How to make multi-threading in Julia scale with the number of threads?
Asked Answered
I

3

14

I know that questions about multi-threading performance in Julia have already been asked (e.g. here), but they involve fairly complex code in which many things could be at play.

Here, I am running a very simple loop on multiple threads using Julia v1.5.3 and the speedup doesn't seem to scale up very well when compared to running the same loop with, for instance, Chapel.

I would like to know what I am doing wrong and how I could run multi-threading in Julia more efficiently.

Sequential code

using BenchmarkTools

function slow(n::Int, digits::String)
    total = 0.0
    for i in 1:n
        if !occursin(digits, string(i))
            total += 1.0 / i
        end
    end
    println("total = ", total)
end

@btime slow(Int64(1e8), "9")

Time: 8.034s

Shared memory parallelism with Threads.@threads on 4 threads

using BenchmarkTools
using Base.Threads

function slow(n::Int, digits::String)
    total = Atomic{Float64}(0)
    @threads for i in 1:n
        if !occursin(digits, string(i))
            atomic_add!(total, 1.0 / i)
        end
    end
    println("total = ", total)
end

@btime slow(Int64(1e8), "9")

Time: 6.938s
Speedup: 1.2

Shared memory parallelism with FLoops on 4 threads

using BenchmarkTools
using FLoops

function slow(n::Int, digits::String)
    total = 0.0
    @floop for i in 1:n
        if !occursin(digits, string(i))
            @reduce(total += 1.0 / i)
        end
    end
    println("total = ", total)
end

@btime slow(Int64(1e8), "9")

Time: 10.850s
No speedup: slower than the sequential code.

Tests on various numbers of threads (different hardware)

I tested the sequential and Threads.@threads code on a different machine and experimented with various numbers of threads.

Here are the results:

Number of threads Speedup
2 1.2
4 1.2
8 1.0 (no speedup)
16 0.9 (the code takes longer to run than the sequential code)
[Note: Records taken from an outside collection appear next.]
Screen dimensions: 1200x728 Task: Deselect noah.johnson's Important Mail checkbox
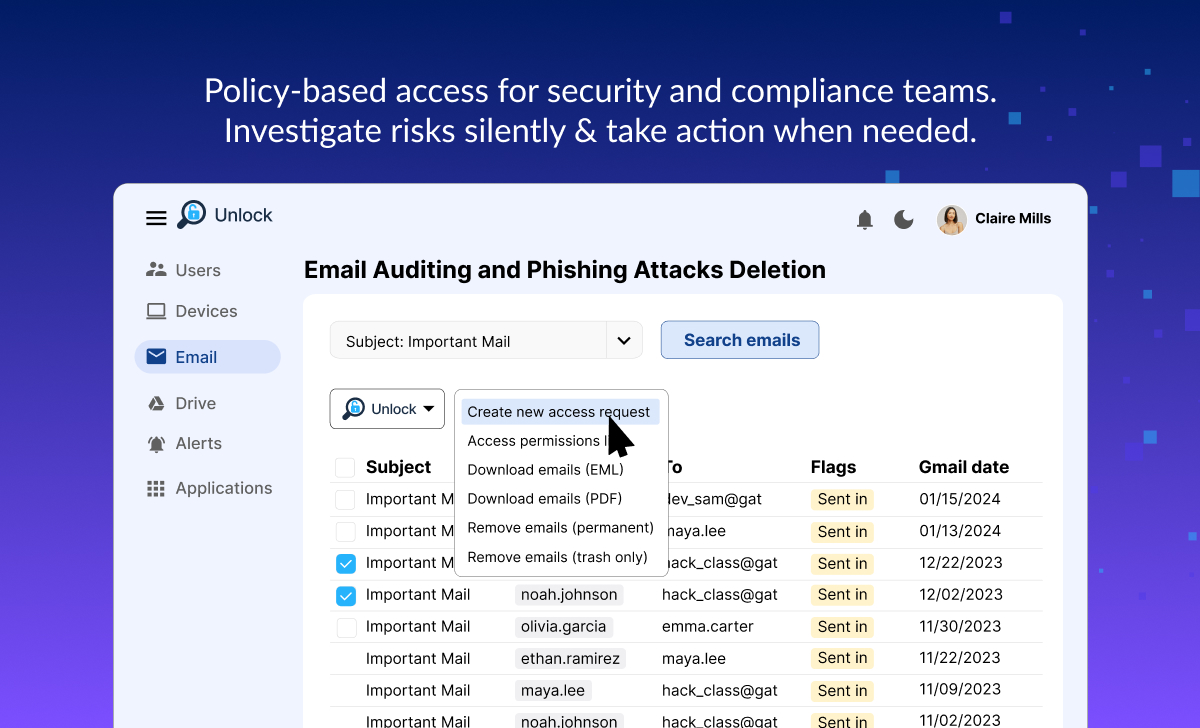pyautogui.click(x=345, y=594)
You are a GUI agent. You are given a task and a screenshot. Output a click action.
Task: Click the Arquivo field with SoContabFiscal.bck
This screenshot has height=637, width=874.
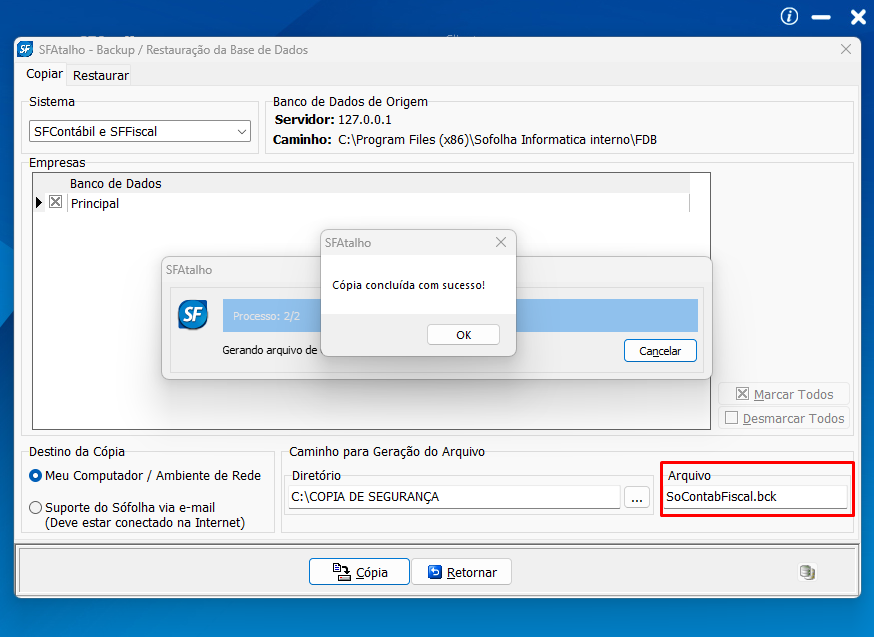pos(756,497)
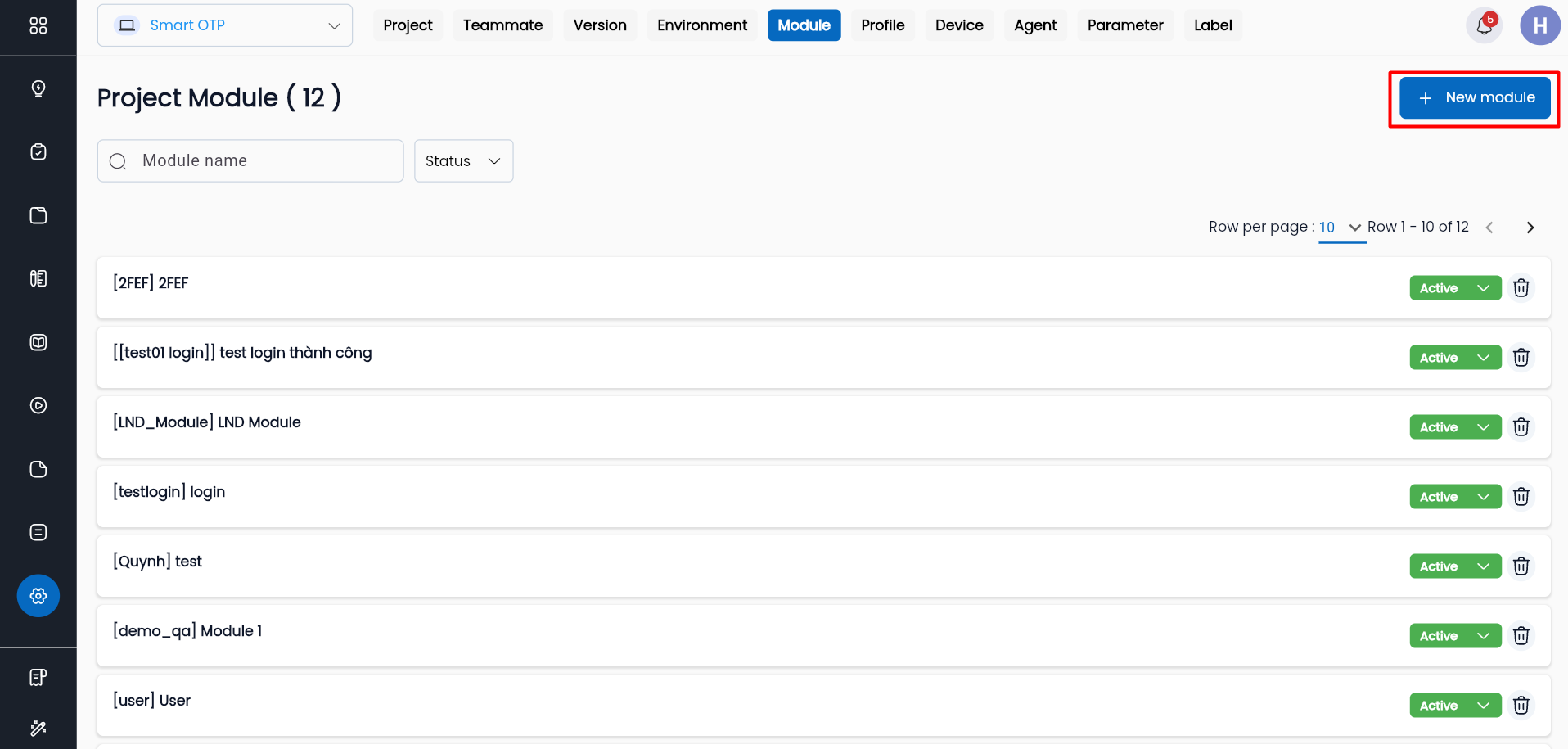The height and width of the screenshot is (749, 1568).
Task: Click trash icon for [user] User
Action: tap(1521, 706)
For heavier computations (n = 1e9 in the code above) which would minimize the relative effect of any overhead, the results are very similar:

Number of threads Speedup
2 1.1
4 1.3
8 1.1
16 0.8 (the code takes longer to run than the sequential code)

For comparison: same loop with Chapel showing perfect scaling

Code run with Chapel v1.23.0:

use Time;
var watch: Timer;
config const n = 1e8: int;
config const digits = "9";
var total = 0.0;
watch.start();
forall i in 1..n with (+ reduce total) {
  if (i: string).find(digits) == -1 then
    total += 1.0 / i;
 }
watch.stop();
writef("total = %{###.###############} in %{##.##} seconds\n",
        total, watch.elapsed());

First run (same hardware as the first Julia tests):

Number of threads Time (s) Speedup
1 13.33 n/a
2 7.34 1.8

Second run (same hardware):

Number of threads Time (s) Speedup
1 13.59 n/a
2 6.83 2.0

Third run (different hardware):

Number of threads Time (s) Speedup
1 19.99 n/a
2 10.06 2.0
4 5.05 4.0
8 2.54 7.9
16 1.28 15.6
Inveterate answered 24/2, 2021 at 2:13 Comment(4)
Also, is the equivalent chapel code thread-safe? (I don't know chapel well)Manslayer
Yes, it is thread-safe.Inveterate
Not directly related to the question, but while doing my own timings, I converted the timed computation in Chapel to the more compact/elegant: total = + reduce [i in 1..n] if (i: string).find(digits) == -1 then 1.0 / i else 0.0;Vanzandt
Thank you Brad for the neat compact version! I will leave my less elegant version in the answer as it may be easier to read for non-Chapel experts.Inveterate
P
6

Someone can make a much more detailed analysis than me but the main reason naive Julia threading is performing badly is that your "task" in each iteration is way too light. Using an atomic lock, in this case, will imply huge overhead because all threads are just waiting for the lock way too often.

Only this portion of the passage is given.